Separate engaged subscribers from inactive contacts sending mainly promotions or newsletters. Customize messaging to subscriber preferences for higher open rates. Serve varied content that is relevant and valuable.

Proactively minimizing soft bounces through validation, list management, and segmentation will build the sender’s reputation and boost campaign performance over time. Please let me know if you need any part expanded further!

Addressing Soft Bounces

When soft bounces occur, marketers should implement a systematic process for diagnosing, troubleshooting and addressing the root causes to resolve deliverability issues. 

The first step is carefully analyzing the soft bounce error messages and codes to identify potential reasons why the email could not be delivered successfully. 

Check factors like 

  • Recipient inboxes being over capacity
  • Inactive or invalid addresses
  • Accidental spam filter flagging
  • Deactivated account links
  • Email content formatting 

These are all areas that could trigger a soft bounce. Thoroughly investigating these variables enables marketers to pinpoint the true underlying source of the problem.

Once the cause is determined, appropriate corrections can be made before retrying message delivery. 

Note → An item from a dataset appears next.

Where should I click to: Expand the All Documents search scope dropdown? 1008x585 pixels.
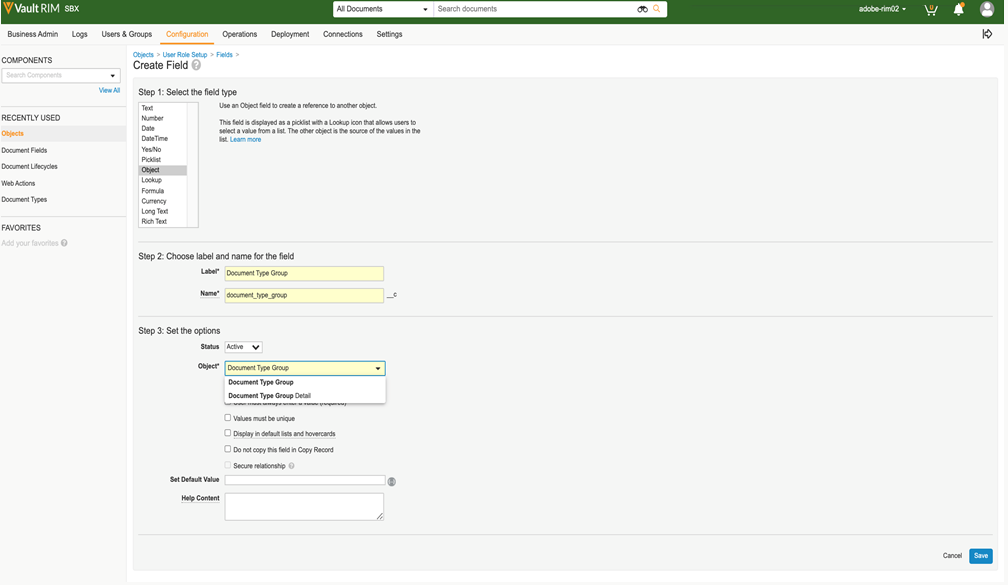[383, 9]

For soft bounces due to full inboxes or server outages, temporarily waiting and resending the email again soon is often effective. Recipient servers tend to recover quickly from temporary glitches, so a well-timed retry attempt maximizes the chances of successful delivery with the soft bounce issue eliminated. 

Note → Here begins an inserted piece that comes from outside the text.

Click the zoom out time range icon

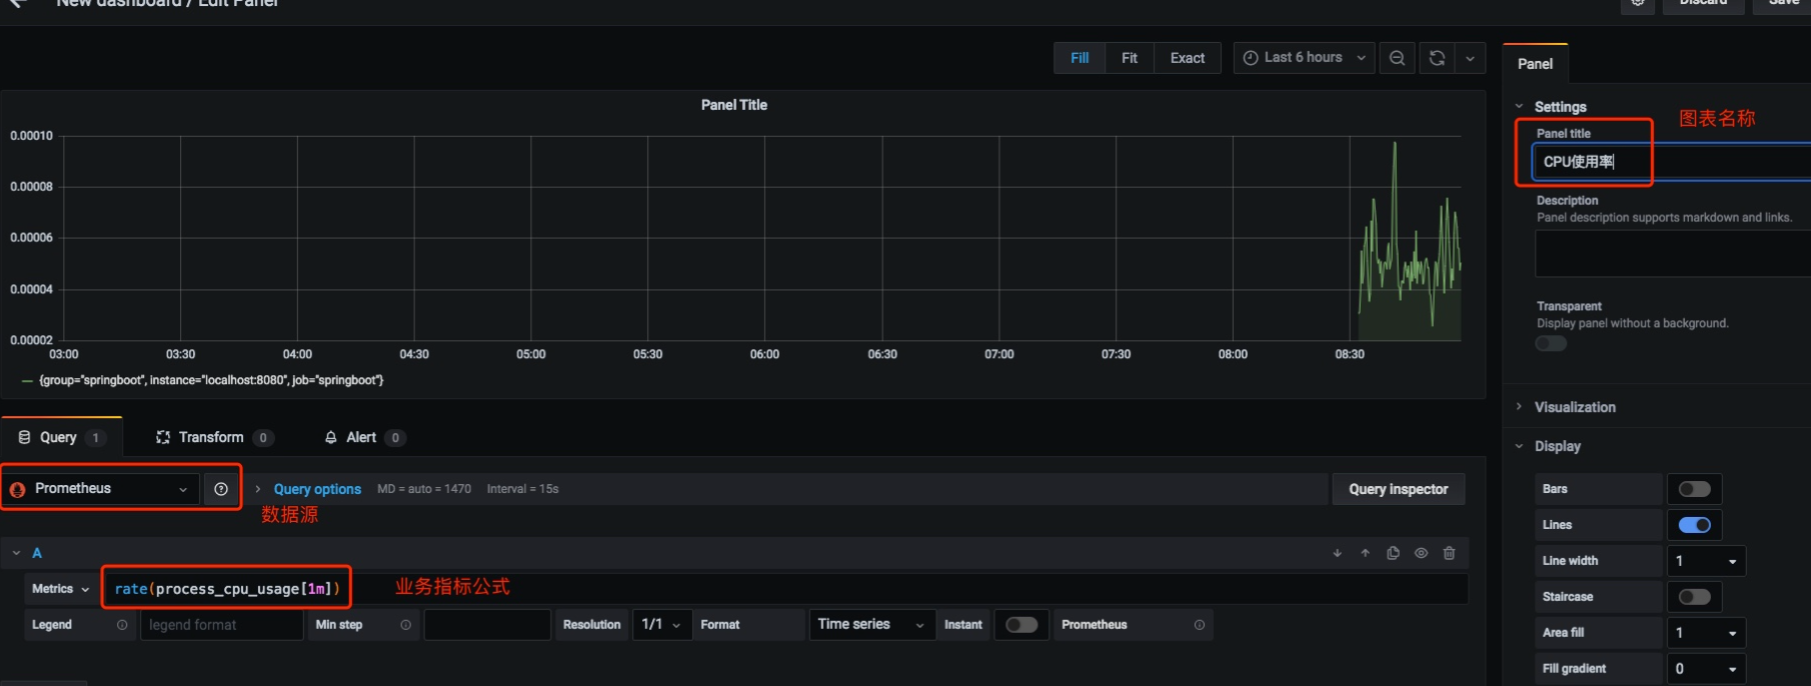(1397, 58)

However, marketers should be careful not to retry the same message over and over, as this can inadvertently worsen deliverability.

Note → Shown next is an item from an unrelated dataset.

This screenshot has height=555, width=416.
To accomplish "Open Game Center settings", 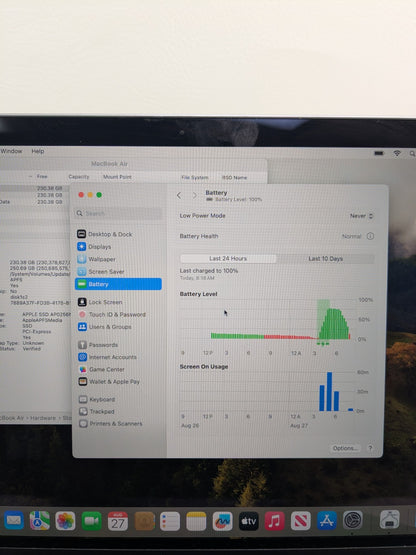I will tap(102, 369).
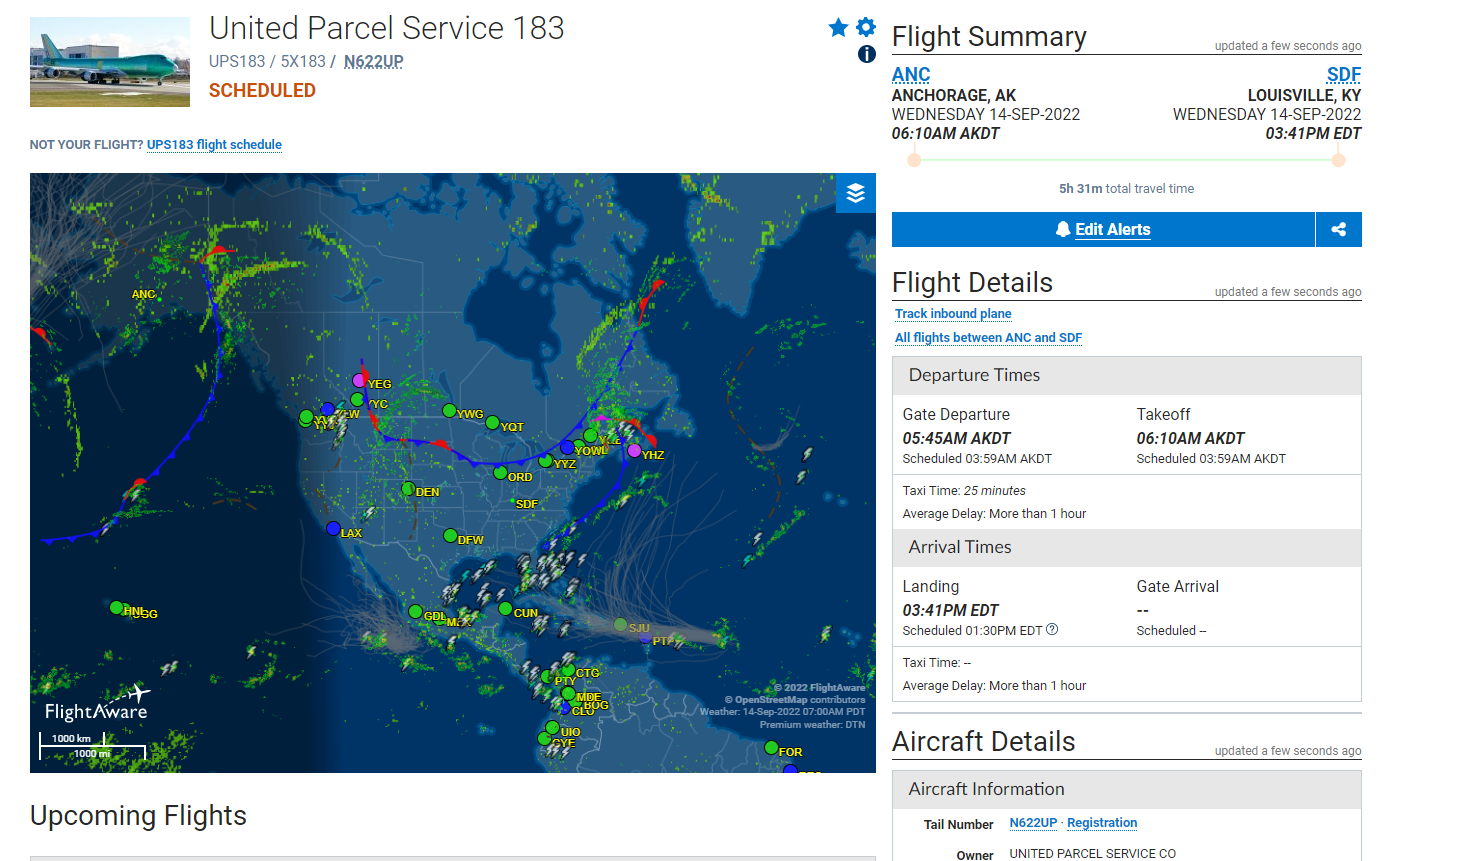The image size is (1481, 861).
Task: Click the departure end of the flight progress bar
Action: point(914,160)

In the case of recurring soft bounces for the same recipients, more extensive troubleshooting and re-engagement are required. 

These contacts should be added to suppression lists to pause further campaign emails temporarily until the problem is solved. Marketers should then reach out to these subscribers to confirm the accuracy of their addresses and re-permit future communications. 

Sometimes re-opting solves recurrent soft bouncing issues. For unresponsive recipients, removing them from contact lists altogether may be prudent to avoid harming the sender reputation.

Carefully diagnosing, following up on, and addressing both individual and widespread soft bounces is crucial for improving email deliverability over time. With a thoughtful process to tackle soft-bounce problems, marketers can turn initial delivery failures into future email marketing success.

Tools and Resources for Managing Soft Bounces

Email marketing platforms like Mailchimp, Constant Contact, and AWeber include built-in soft bounce tracking and notification functions. 

These tools enable marketers to monitor soft and hard bounce rates for each campaign, segment subscriber lists based on bounce activity, and configure automated list-cleaning routines to remove bounced addresses.

Specialized third-party tools like SendGrid, Listrak, and Electric Mail offer advanced bounce processing features and detailed analytics for diagnosing delivery issues. For example, SendGrid’s Soft Bounce Blocker tool automatically suppresses subscriber addresses after three consecutive soft bounces, helping improve future deliverability.

Brands like Netflix have implemented rigorous workflows to address subscriber soft bounces. Netflix uses re-engagement emails customized for soft-bounced subscribers and has routines in place to eventually remove non-responsive contacts after multiple failed contact attempts. 


In email marketing, not all bounces are created equal. While permanent hard bounces reveal address errors, temporary soft bounces signal opportunities to improve deliverability when properly addressed. 

A solid foundation on bounce management paves the way for more effective email marketing. Use the information in this guide to equip yourself with the tools and knowledge to minimize soft bounces so you can send bounce-free emails that consistently land in subscriber inboxes.